> **Set exercise**: Convert the listing below into a JSON list of strings, one string per line, skipping blank lines. Leave out the pictures.

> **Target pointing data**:
■ ■ ■

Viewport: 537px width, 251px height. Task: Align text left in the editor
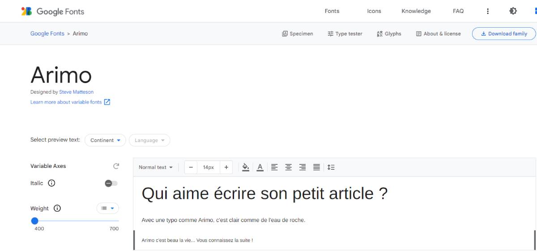tap(274, 167)
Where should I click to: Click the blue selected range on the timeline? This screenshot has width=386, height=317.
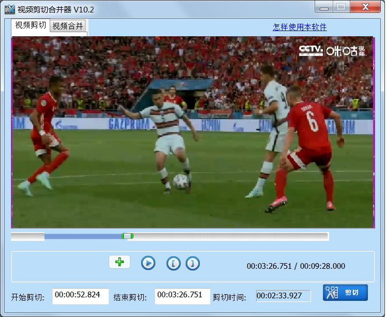[x=83, y=236]
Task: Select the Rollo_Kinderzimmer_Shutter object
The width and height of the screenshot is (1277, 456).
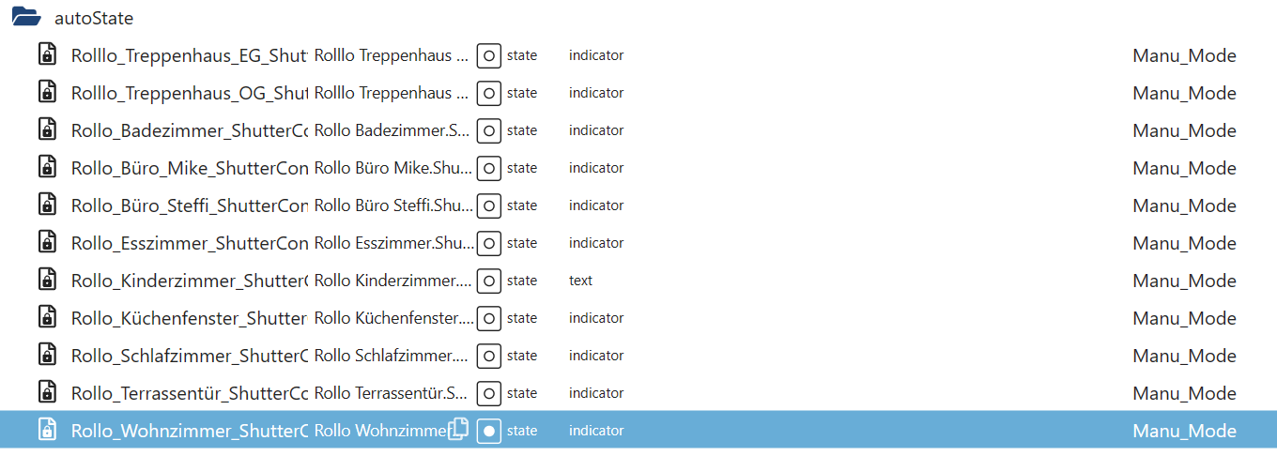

■ ■ ■

> **Solution**:
[
  "Viewport: 537px width, 251px height. Task: Align text left in the editor",
  "tap(274, 167)",
  "Where should I click to: Click the blue selected range on the timeline? This screenshot has width=386, height=317.",
  "[x=83, y=236]",
  "Task: Select the Rollo_Kinderzimmer_Shutter object",
  "The width and height of the screenshot is (1277, 456)."
]